## What is needed
All entries must be repeated exactly. No picture should appear in the result.

## Records drawn from a dataset
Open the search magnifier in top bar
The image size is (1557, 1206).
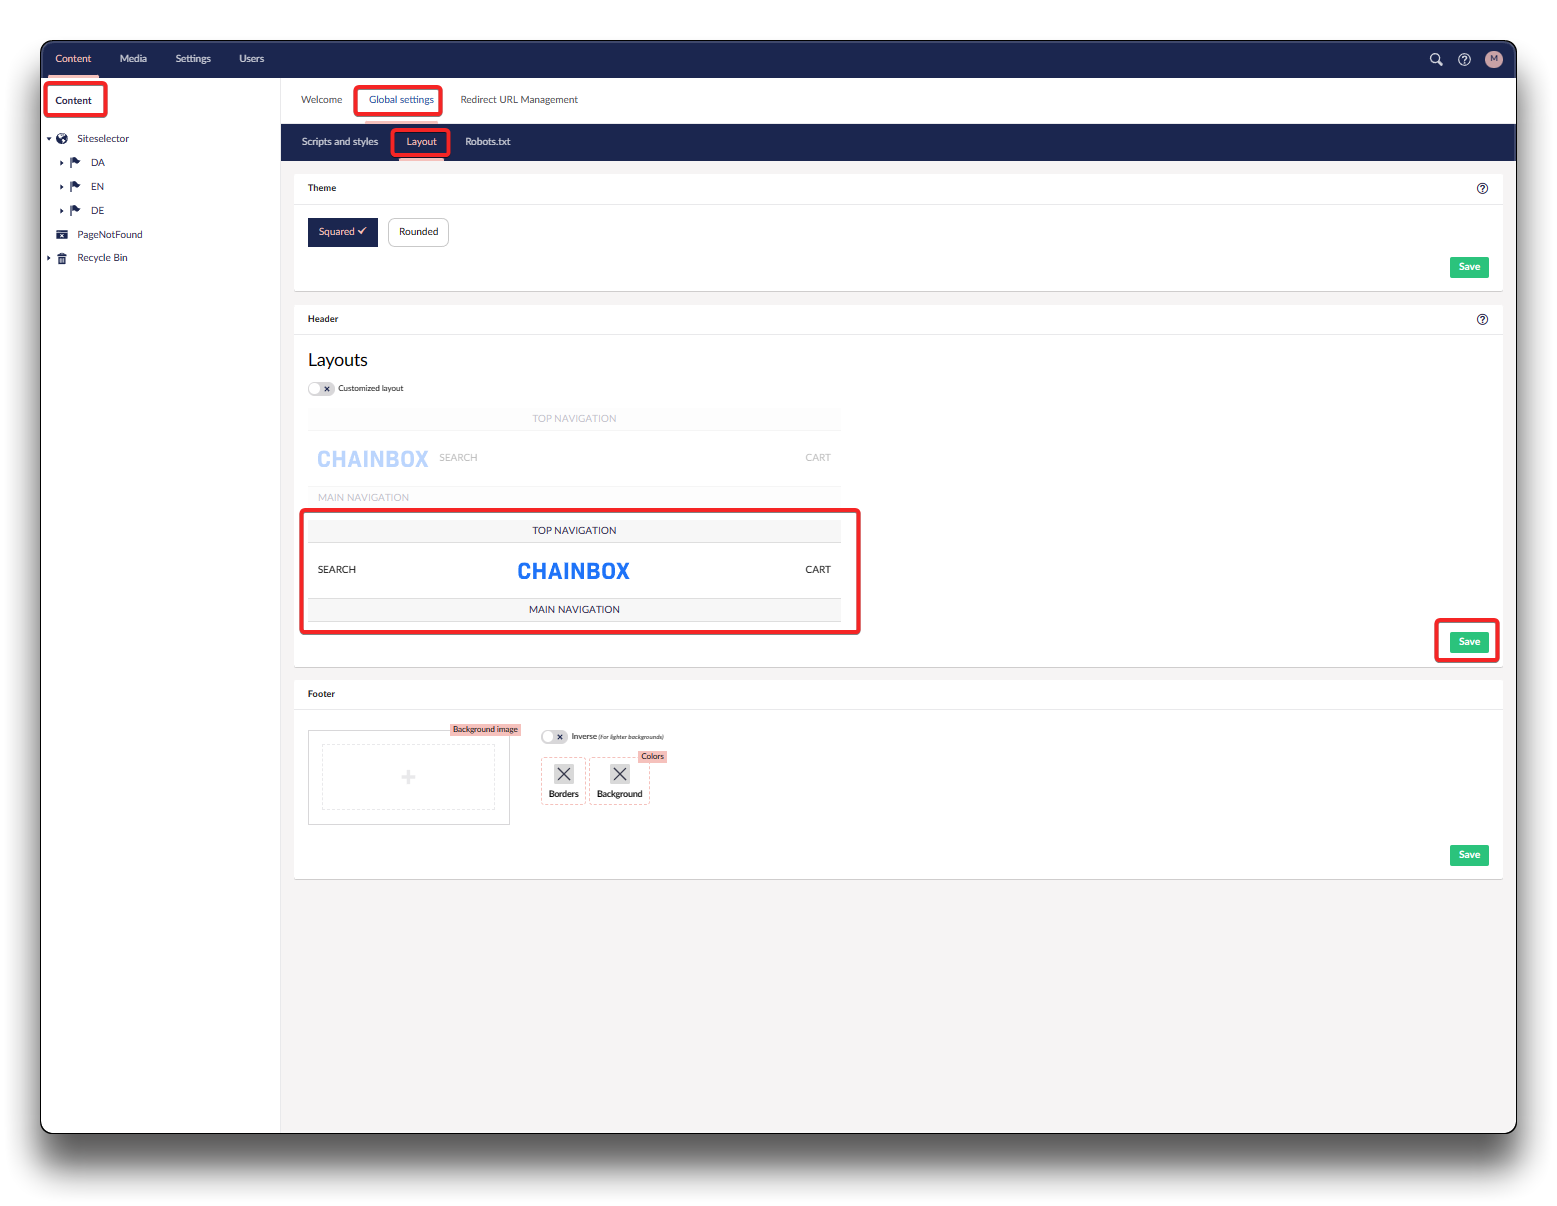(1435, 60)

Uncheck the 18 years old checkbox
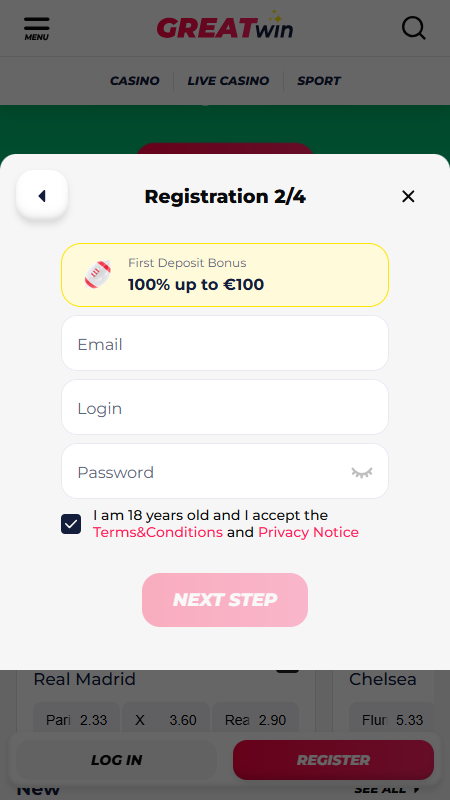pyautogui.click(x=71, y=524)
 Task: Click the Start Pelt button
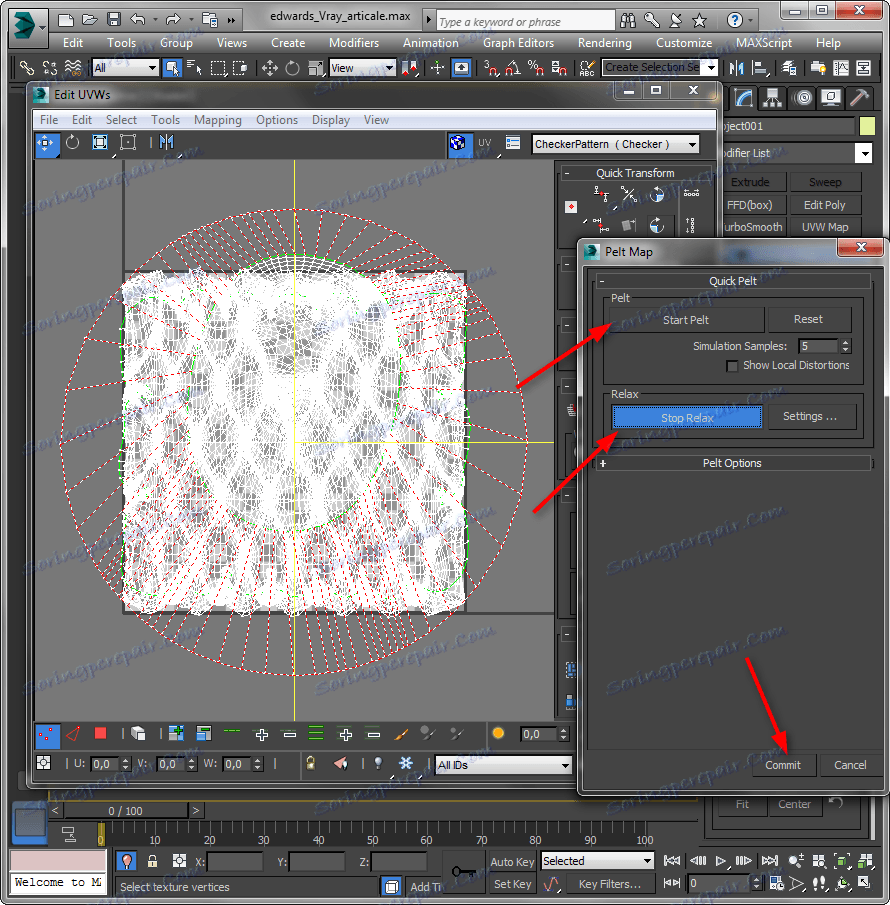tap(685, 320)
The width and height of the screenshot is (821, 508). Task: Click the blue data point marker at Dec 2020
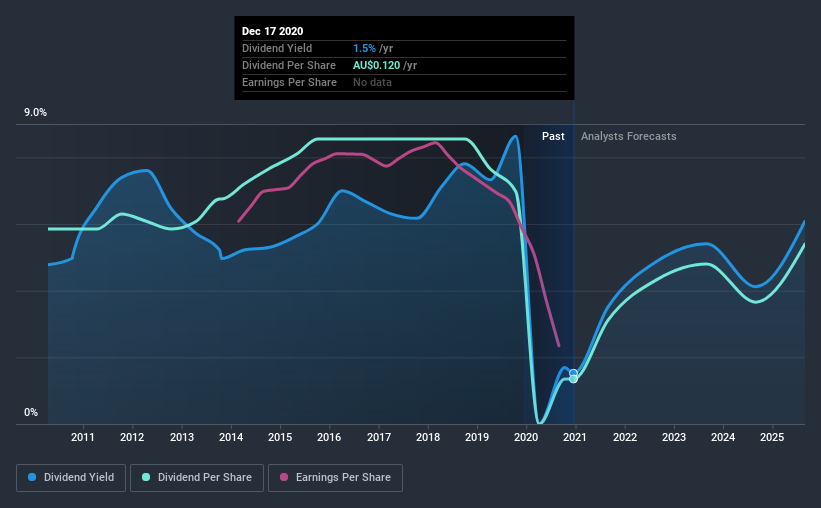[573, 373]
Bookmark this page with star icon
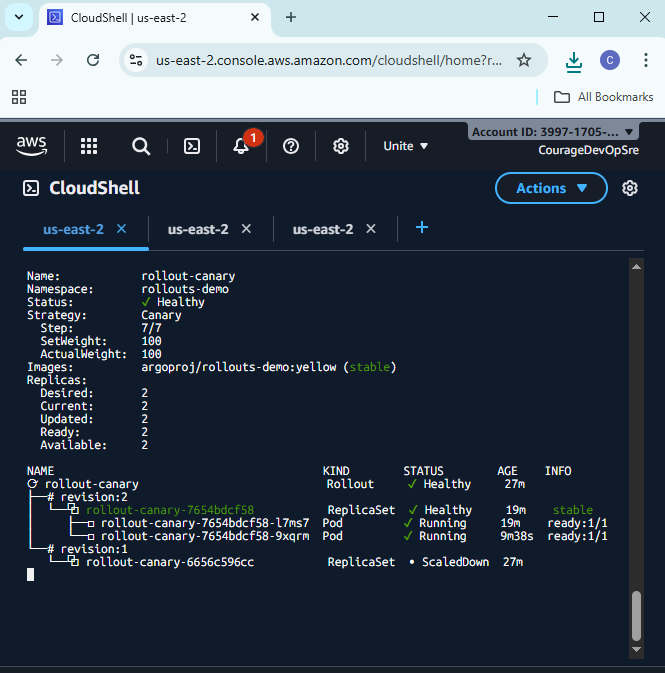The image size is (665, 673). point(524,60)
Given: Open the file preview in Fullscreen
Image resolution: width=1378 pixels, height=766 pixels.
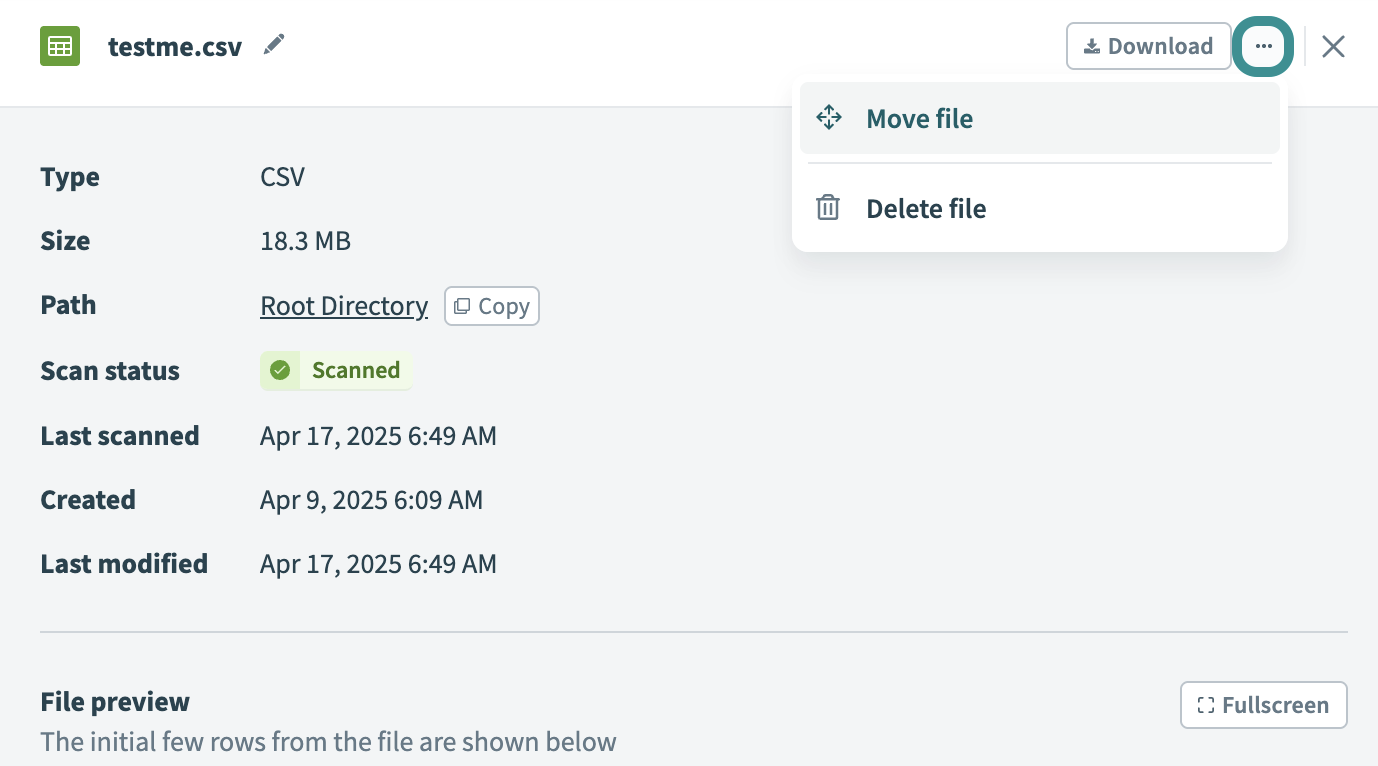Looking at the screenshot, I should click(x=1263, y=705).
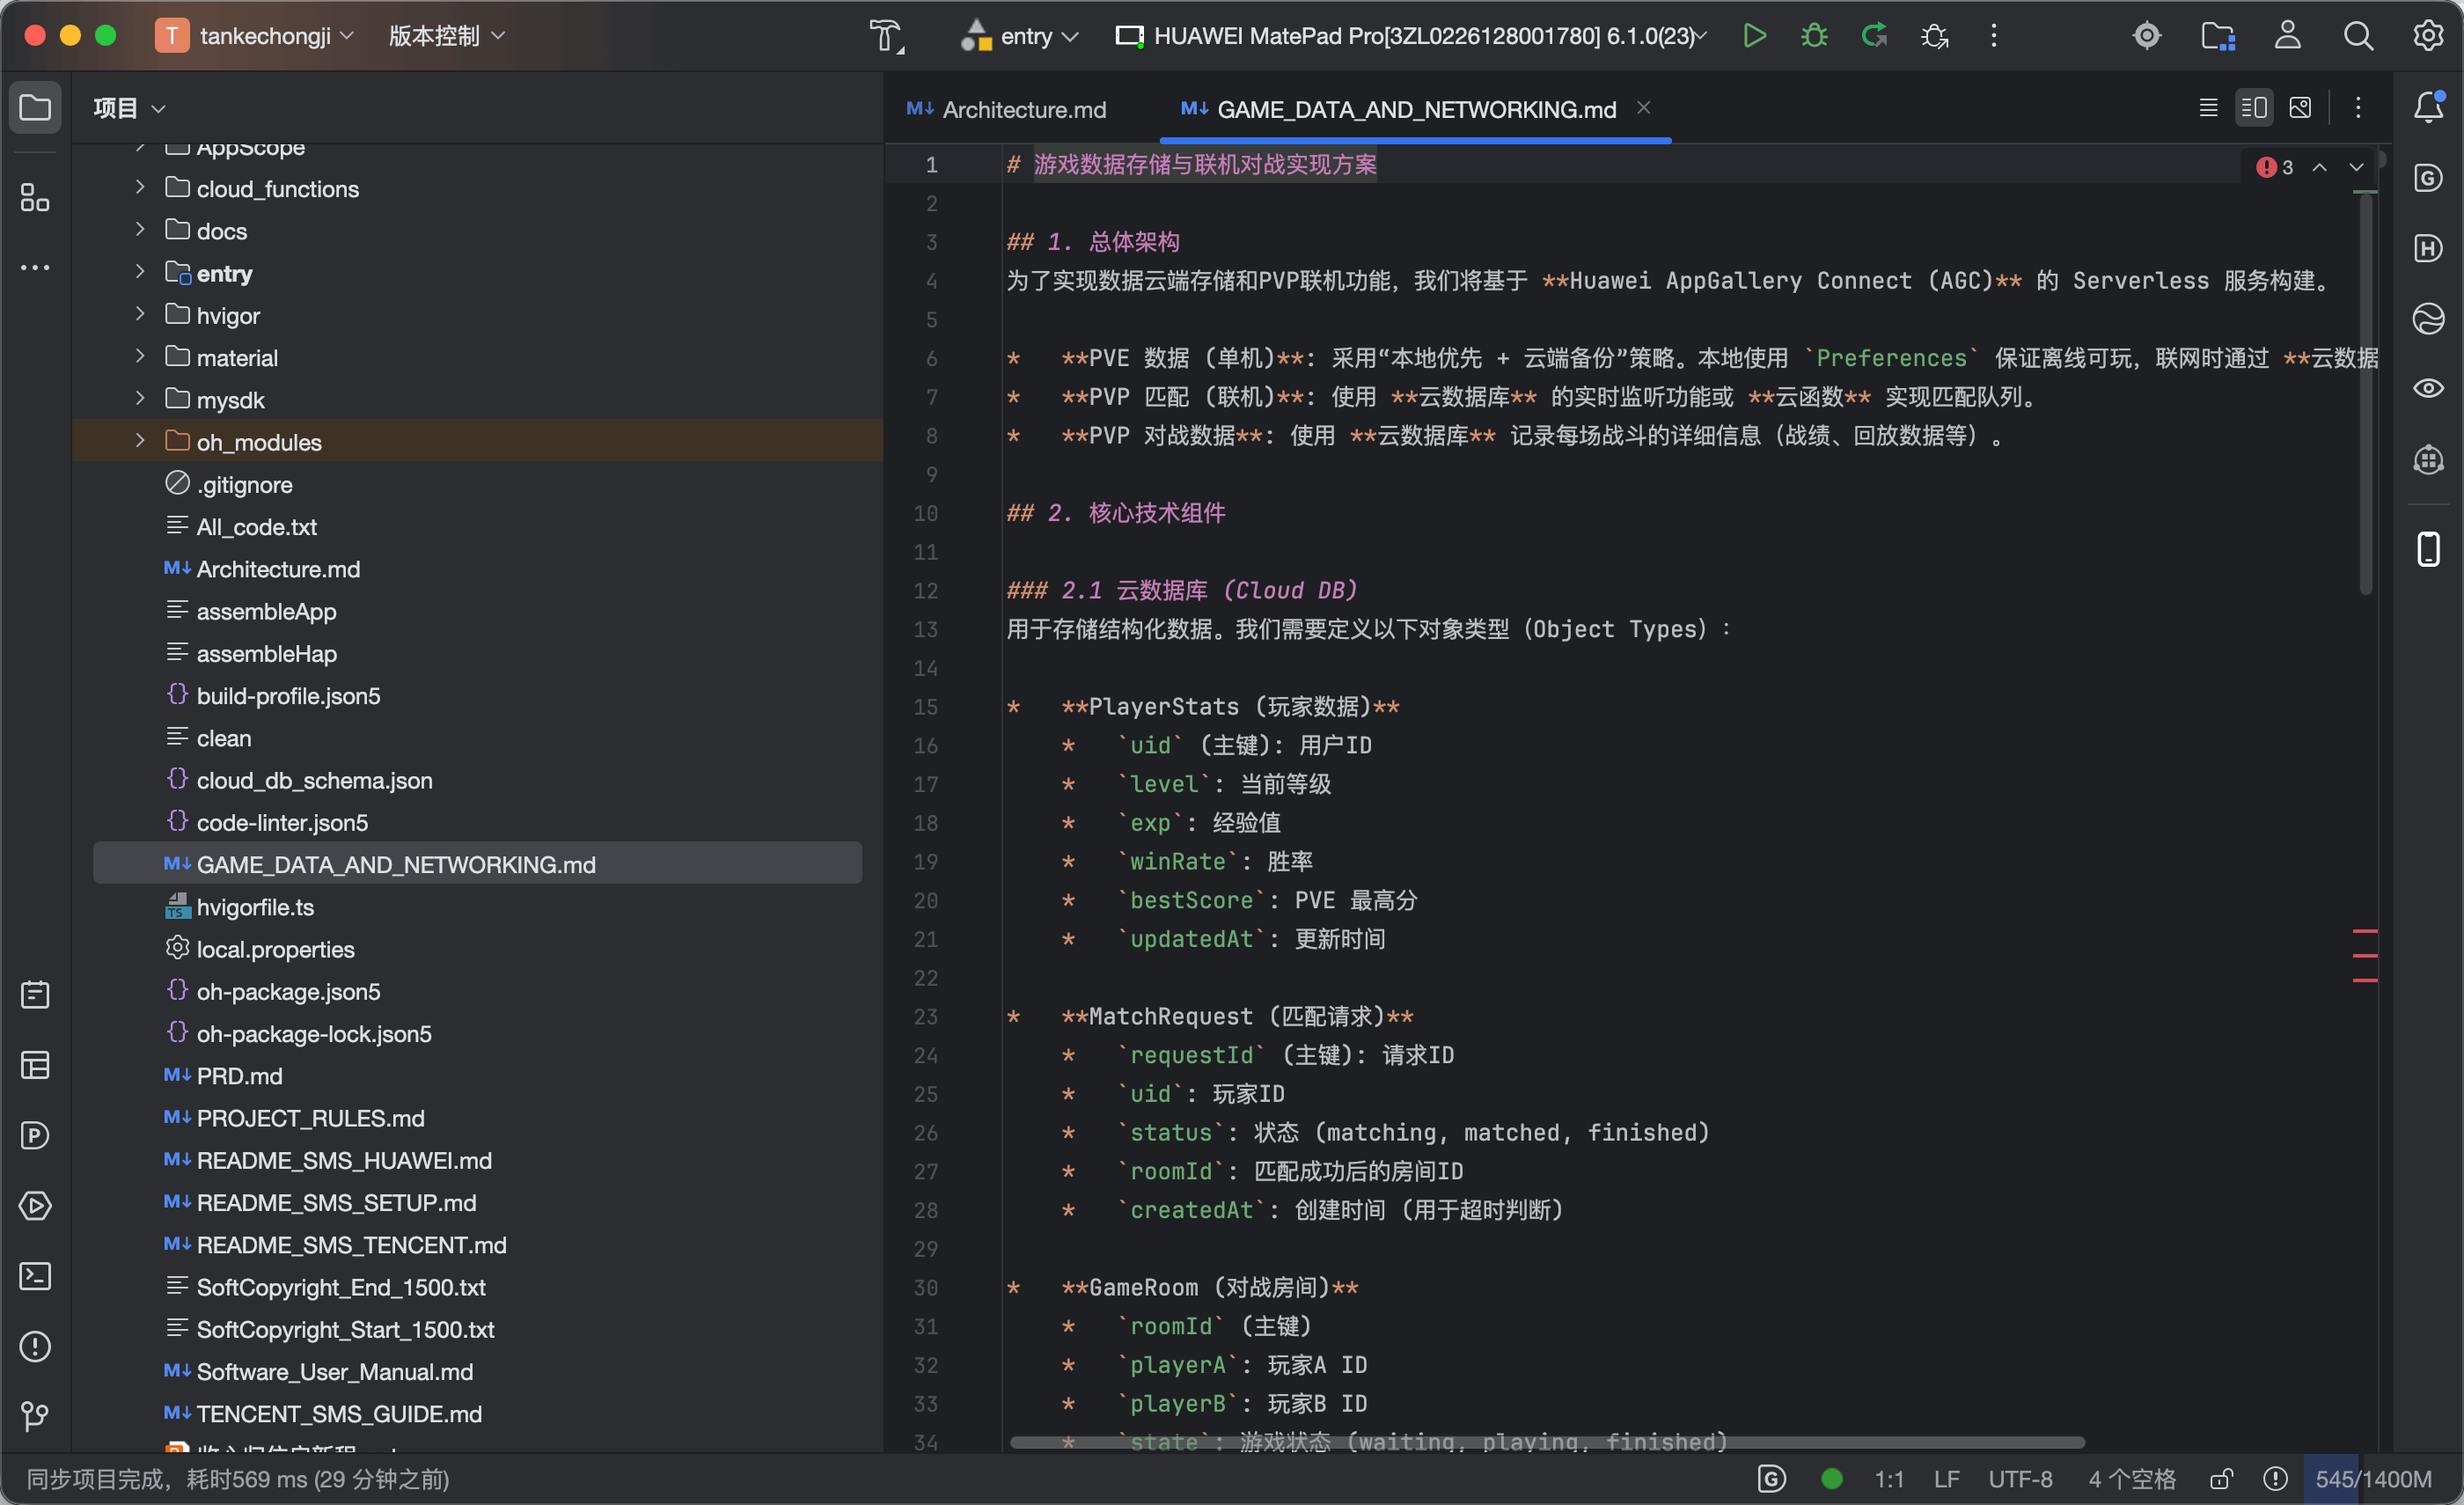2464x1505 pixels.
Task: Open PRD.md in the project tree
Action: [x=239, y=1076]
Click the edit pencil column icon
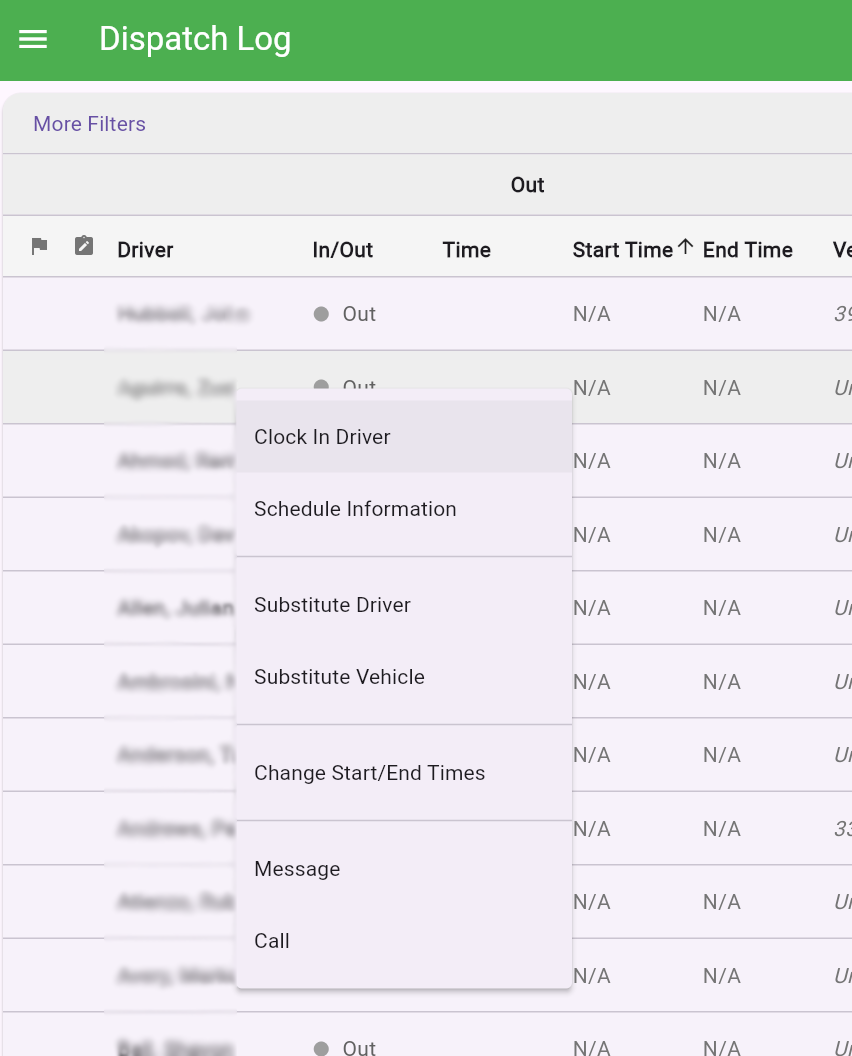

## Task output
Open the search magnifier in top bar
The image size is (1557, 1206).
(1435, 60)

Uncheck the 18 years old checkbox
pyautogui.click(x=71, y=524)
 Task: Click the Start Pelt button
tap(685, 320)
The width and height of the screenshot is (821, 508). Task: Click the blue data point marker at Dec 2020
[573, 373]
Bookmark this page with star icon
The image size is (665, 673). point(524,60)
Given: Open the file preview in Fullscreen
Image resolution: width=1378 pixels, height=766 pixels.
Looking at the screenshot, I should click(x=1263, y=705).
2464x1505 pixels.
Task: Open PRD.md in the project tree
Action: [x=239, y=1076]
Click the edit pencil column icon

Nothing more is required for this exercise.